Qualcomm not only predicted the explosion of terminal-side models, but also promoted the implementation of edge AI reasoning on cross-terminal devices.
Cristiano Amon, President and CEO of Qualcomm, shared his views on current AI industry trends during a recent first-quarter earnings conference call: “The recent DeepSeek R1 and other similar models demonstrate that AI models are evolving faster and faster, they are becoming smaller, more powerful, more efficient, and can run directly on the terminal side. In fact, DeepSeek R1 ‘s distillation model runs on smartphones and PCs equipped with the Snapdragon platform within just a few days of release.”

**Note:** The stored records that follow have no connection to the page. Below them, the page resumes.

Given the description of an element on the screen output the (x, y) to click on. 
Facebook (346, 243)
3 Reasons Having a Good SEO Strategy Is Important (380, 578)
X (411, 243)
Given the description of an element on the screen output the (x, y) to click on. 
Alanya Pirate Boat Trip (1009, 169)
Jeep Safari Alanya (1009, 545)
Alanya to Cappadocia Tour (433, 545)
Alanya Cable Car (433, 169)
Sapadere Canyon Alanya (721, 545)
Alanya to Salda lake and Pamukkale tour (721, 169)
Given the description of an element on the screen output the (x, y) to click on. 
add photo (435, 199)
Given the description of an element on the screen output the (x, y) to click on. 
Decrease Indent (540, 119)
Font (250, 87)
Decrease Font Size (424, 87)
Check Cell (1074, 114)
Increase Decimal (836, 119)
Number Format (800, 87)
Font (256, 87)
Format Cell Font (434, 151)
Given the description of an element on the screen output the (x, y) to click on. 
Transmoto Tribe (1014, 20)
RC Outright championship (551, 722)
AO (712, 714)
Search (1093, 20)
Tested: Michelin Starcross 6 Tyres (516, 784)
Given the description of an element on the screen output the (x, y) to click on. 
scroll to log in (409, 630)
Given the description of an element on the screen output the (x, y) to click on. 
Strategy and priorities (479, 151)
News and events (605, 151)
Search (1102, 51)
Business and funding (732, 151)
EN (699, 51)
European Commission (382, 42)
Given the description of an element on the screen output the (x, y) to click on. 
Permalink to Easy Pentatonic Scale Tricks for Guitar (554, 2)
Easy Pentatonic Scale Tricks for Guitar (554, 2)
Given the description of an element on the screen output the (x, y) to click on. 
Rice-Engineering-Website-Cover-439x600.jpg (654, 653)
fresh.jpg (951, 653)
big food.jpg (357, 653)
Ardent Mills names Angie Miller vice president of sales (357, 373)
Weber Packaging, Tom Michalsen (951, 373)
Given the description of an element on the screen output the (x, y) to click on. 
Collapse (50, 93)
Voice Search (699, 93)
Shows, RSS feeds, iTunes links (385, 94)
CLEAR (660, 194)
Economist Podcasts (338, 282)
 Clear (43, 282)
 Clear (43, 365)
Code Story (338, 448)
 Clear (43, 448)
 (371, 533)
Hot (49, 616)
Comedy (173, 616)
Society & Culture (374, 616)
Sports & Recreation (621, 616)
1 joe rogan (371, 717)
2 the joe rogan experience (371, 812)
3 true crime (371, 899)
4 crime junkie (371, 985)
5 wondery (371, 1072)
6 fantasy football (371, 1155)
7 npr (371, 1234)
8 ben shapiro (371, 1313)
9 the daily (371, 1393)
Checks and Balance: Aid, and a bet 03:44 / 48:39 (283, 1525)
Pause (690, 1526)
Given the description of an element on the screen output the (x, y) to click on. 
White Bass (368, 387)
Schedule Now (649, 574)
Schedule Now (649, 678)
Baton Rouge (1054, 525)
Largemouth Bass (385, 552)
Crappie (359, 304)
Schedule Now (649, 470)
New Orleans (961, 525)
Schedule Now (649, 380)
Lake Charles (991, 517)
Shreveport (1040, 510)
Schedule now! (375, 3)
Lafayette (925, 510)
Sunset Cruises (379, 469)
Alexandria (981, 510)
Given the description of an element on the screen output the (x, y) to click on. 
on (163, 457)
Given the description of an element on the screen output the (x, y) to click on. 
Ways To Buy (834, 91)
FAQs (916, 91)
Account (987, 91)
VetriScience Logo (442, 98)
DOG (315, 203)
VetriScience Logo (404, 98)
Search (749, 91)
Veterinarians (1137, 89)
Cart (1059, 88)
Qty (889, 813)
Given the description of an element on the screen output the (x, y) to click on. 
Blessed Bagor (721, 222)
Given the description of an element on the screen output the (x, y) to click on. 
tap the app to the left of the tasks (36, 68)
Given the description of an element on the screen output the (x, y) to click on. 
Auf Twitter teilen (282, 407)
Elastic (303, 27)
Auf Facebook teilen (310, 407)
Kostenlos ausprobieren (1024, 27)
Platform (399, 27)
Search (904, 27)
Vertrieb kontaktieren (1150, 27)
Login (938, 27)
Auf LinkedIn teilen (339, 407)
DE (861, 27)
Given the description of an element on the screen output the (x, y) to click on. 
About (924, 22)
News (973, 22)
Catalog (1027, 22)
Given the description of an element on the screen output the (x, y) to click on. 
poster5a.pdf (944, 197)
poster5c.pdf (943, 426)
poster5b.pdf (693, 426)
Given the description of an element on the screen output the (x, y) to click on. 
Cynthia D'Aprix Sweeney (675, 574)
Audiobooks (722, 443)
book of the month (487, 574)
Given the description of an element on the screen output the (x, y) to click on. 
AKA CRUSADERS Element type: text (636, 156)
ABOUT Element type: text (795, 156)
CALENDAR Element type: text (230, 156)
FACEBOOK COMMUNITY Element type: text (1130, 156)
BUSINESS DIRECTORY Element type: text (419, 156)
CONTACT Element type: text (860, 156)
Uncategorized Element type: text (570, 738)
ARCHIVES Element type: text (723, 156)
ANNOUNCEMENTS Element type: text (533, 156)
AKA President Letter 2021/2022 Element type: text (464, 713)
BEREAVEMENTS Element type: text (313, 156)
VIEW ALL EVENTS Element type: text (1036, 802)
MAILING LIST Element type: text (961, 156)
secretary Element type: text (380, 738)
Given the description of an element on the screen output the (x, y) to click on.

As we enter the era of AI reasoning, model training will still take place in the cloud, but reasoning will increasingly run on the terminal side, making AI more convenient, customizable and efficient. This will promote the development and adoption of more targeted dedicated models and applications, and thus drive the demand for computing platforms from various terminals.
The explosion of DeepSeek R1 appropriately verified Qualcomm’s previous judgment on terminal-side AI. With its advanced connectivity, computing and edge AI technologies and unique product portfolio, Qualcomm not only maintains a highly differentiated advantage in the terminal-side AI field, but also provides strong support for its realization of its hybrid AI vision.
In the future, end-side AI will play an increasingly important role in various industries.